Perhaps I’m reading way too much into this moment. Isn’t this just a sad-sack-sports city finally tasting a moment of victory? Isn’t this simply the power of sport at play? For sure. Sports provides an amazing outlet to bring people together, a place where a kid can discover the wonders of what their body can do, driving the lane and pivoting for a lay-up. And it has offered our city and nation a drama, a unifying story of guts and glory to find ourselves in.
But I still wonder, isn’t there something beyond this drama we’ve gladly joined in, something Divine that the Raptors championship run is surfacing in us? Is this perfectly lovely, and long overdue, celebration pointing beyond itself to something more?
One theologian, John Calvin, observed that every human has a sensus divinitatus, a profound inner bent toward God. Woven deep into every human being, almost like an eternal homing beacon, there is an awareness of the divine, a sense for the sacred in life. Along this line of thinking, some of our deepest hopes and desires are revelatory, pointing us to more eternal yearnings that live within every person.
Which means, we humans want God even when we think we want the edge-of-your-seat awe of that four-bounce, series-winning Kawhi Leonard shot, or the beautiful swish of steady Freddie VanVleet draining three-pointer after three-pointer, or the thrilling hustle of Kyle Lowry setting the first-quarter tone for victory, or the vicarious and shared championship glory in countless viewing parties across the country.
Could it be that the hearts of Torontonians long for God when we thought we wanted a Raptors victory? Could it be that all the very spiritual and religious language currently used to describe this beautiful moment is expressing a deeper desire, an eternal yearning to be part of a bigger drama being played out in life? What if all the goodness we’re savouring as a city is a pointer to a greater goodness we were meant to know?
Canadian philosopher Charles Taylor observes that ours is a secular age yet one haunted by God. Drained of transcendence, our disenchanted secularity leaves us with a thirst for wonder, beauty, mystery and the numinous; ours is a culture that hands us both a malaise of felt flatness along with a sneaking suspicion that we are missing out on something beyond this life we’ve constructed.

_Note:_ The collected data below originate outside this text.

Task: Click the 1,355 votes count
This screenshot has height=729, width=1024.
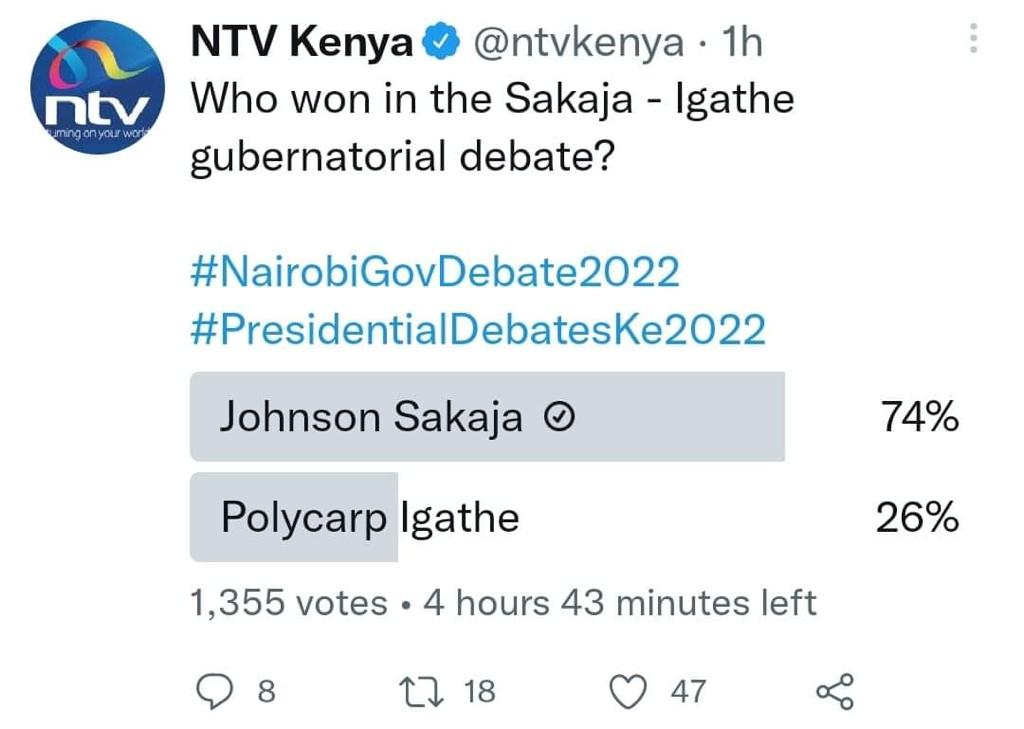Action: pos(288,603)
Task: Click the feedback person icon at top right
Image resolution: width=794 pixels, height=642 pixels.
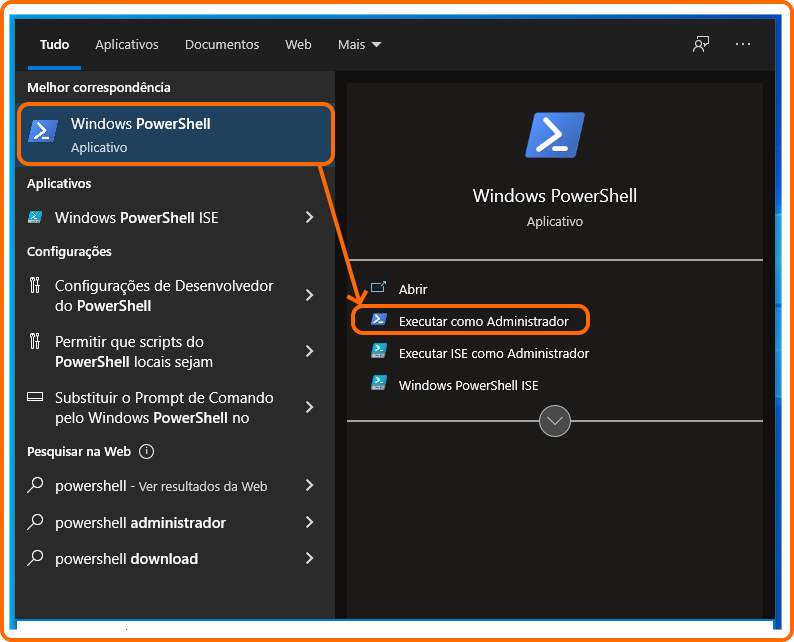Action: [701, 44]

I can’t help but wonder if this moment of rapturous Raptor victory is like a crack in the secular veneer of our lives. We’ve been caught up in something more; we couldn’t help but surrender to a larger goodness and transcendence we were always meant to know yet compelled by our secularity to push aside and suppress.
The wonder and beauty of this celebration will fade but it points to what we were meant to always know. We were made to live with the hope and joy this city has been relishing in this Spring playoff run. Because our world is so polarized by politics, ethnicity, identity, we hardly can believe that we were meant to be united with others different than us, like we’ve seen in the shared community of nation-wide Jurassic Parks. Bad news is so much the default of daily life its hard to conceive that our hearts are designed to feel and know the glory and elation of victory that brings us to our feet, screaming with delight.
Something in this moment has stirred and moved us, broken through all of our distracted and busy lives, a distant gene memory of the way the Maker meant for life to be, the community, holy joy, shared glory, and drama of life before and with God.
Or maybe it's this simple reality: could there be a more compelling Canadian sign for the reality of God than all of Canada celebrating and cheering for Toronto?